I've also posted on the mailing list, fyi.
I have just been tasked with managing an existing cluster (no HA, but still clustered for ease of use). The first thing I did was fixing the /etc/hosts of each node so that they can see each other, and now the "Summary" tab of each node work from each of the other nodes. But they still can't see each other as online.

I've looked, and it seems they are all missing the /etc/pve/corosync.conf file, even though they are configured to be cluster, the other nodes are showing up as offline on the web interface, and pvecm status on some of the nodes even shows a broken cluster, with only self as the member (on some node that command just complains about the missing corosync.conf though).

Is there a way to fix this ? Reinstalling isn't really an option. Everything still works fine, but having a bunch of offline nodes in the web interface isn't great, at the very least I guess it'd be good to remove them, but it would be better to fix it and have it working of course.
Thanks !
 
You can try this:

1] BACKUP BACKUP (/etc/pve, sqlite db for pve, vm images...check manual!!) and check what runs on every node and where has every VM disk images !!!!!! BE CAREFUL and check 2x, 3x before doing anything !!

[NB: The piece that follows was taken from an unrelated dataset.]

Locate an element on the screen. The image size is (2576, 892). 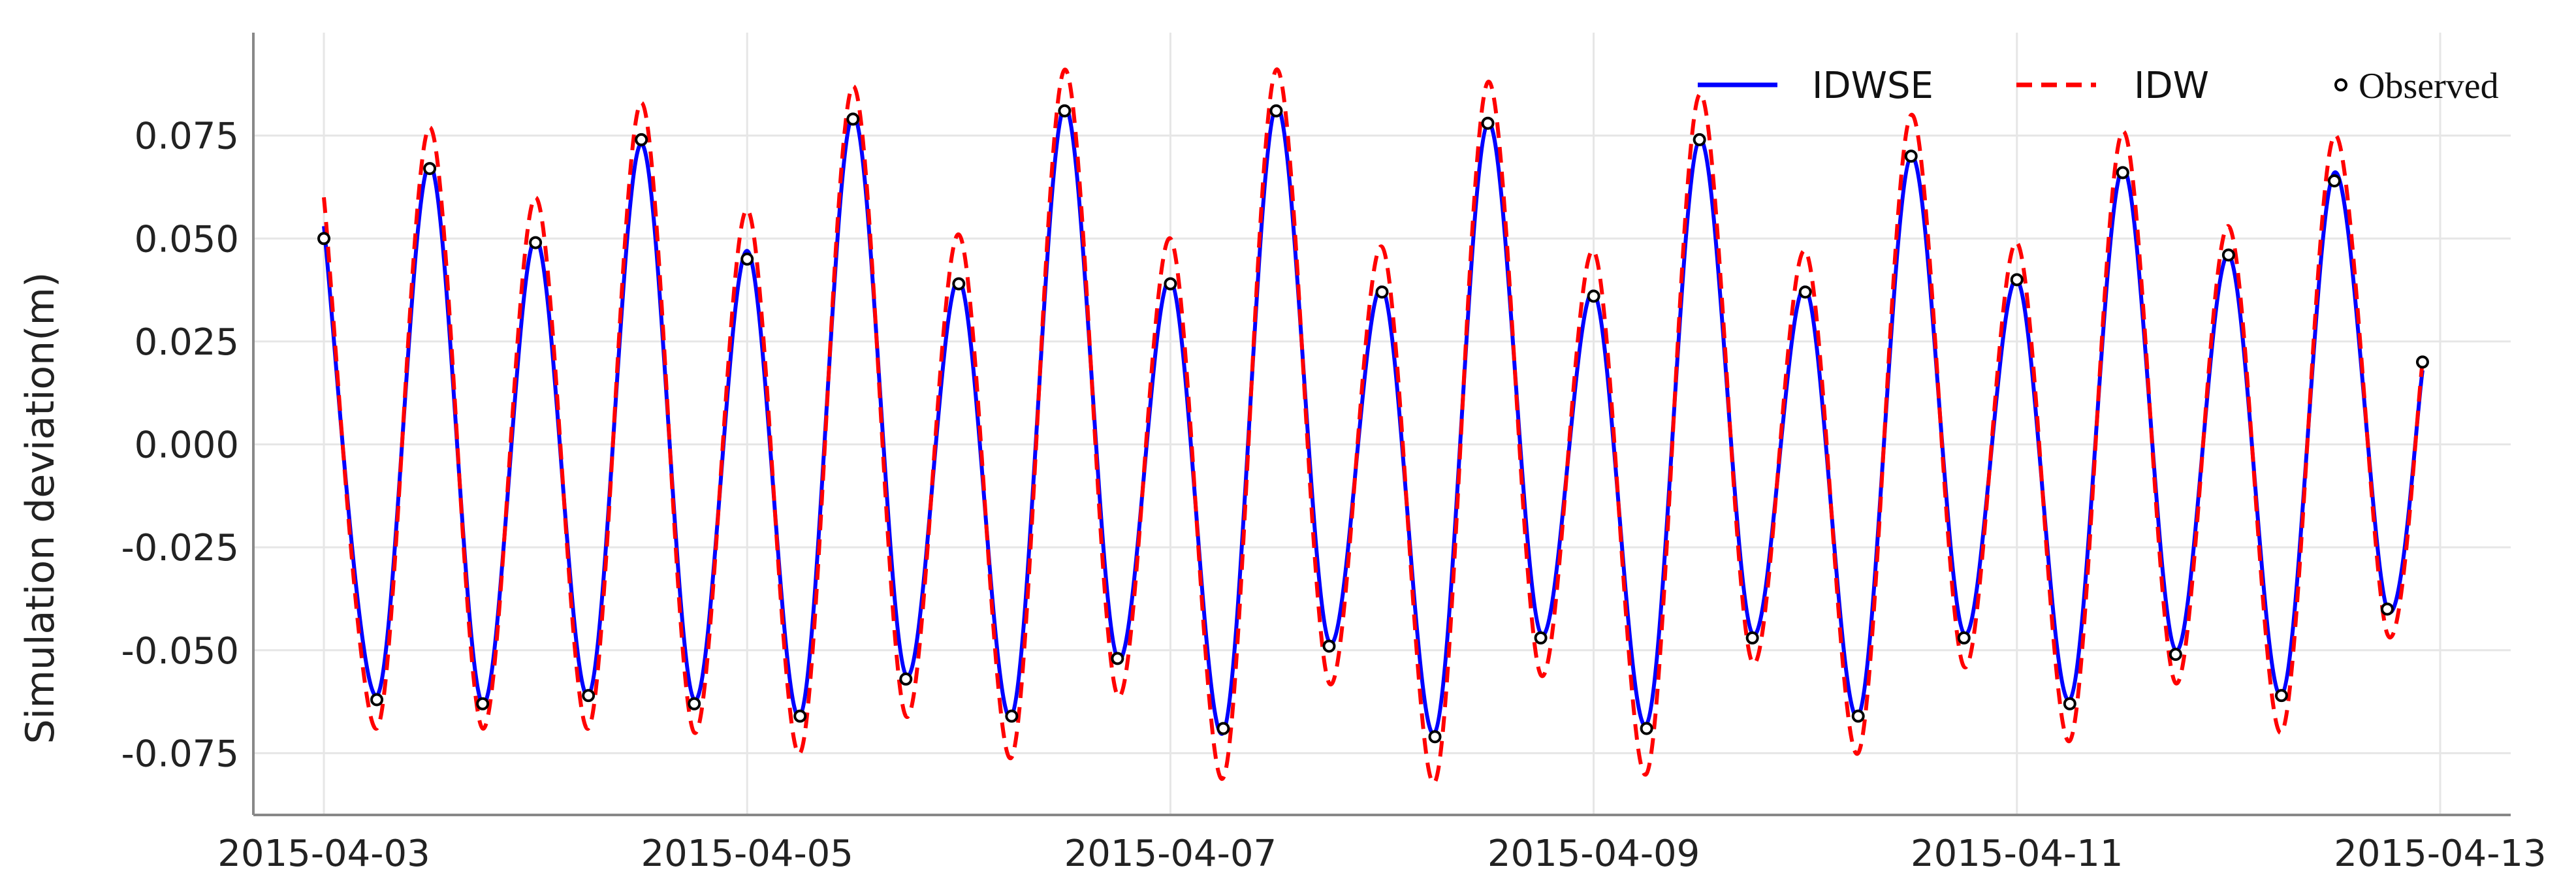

Better doing all this on node(s) without running VMs.

Now:
1] check /root/.ssh/authorized_keys - are there keys for every nodes in cluster?
if not, full reinstall cluster is the best option, but you can still try with adding all needed node's keys to that file
2] configue all around corosync - check manual
3] check multicast/unicast on switches
4] restart node

And be very careful, you can lose all configs/vm images on node added to cluster, if nodes works standalone.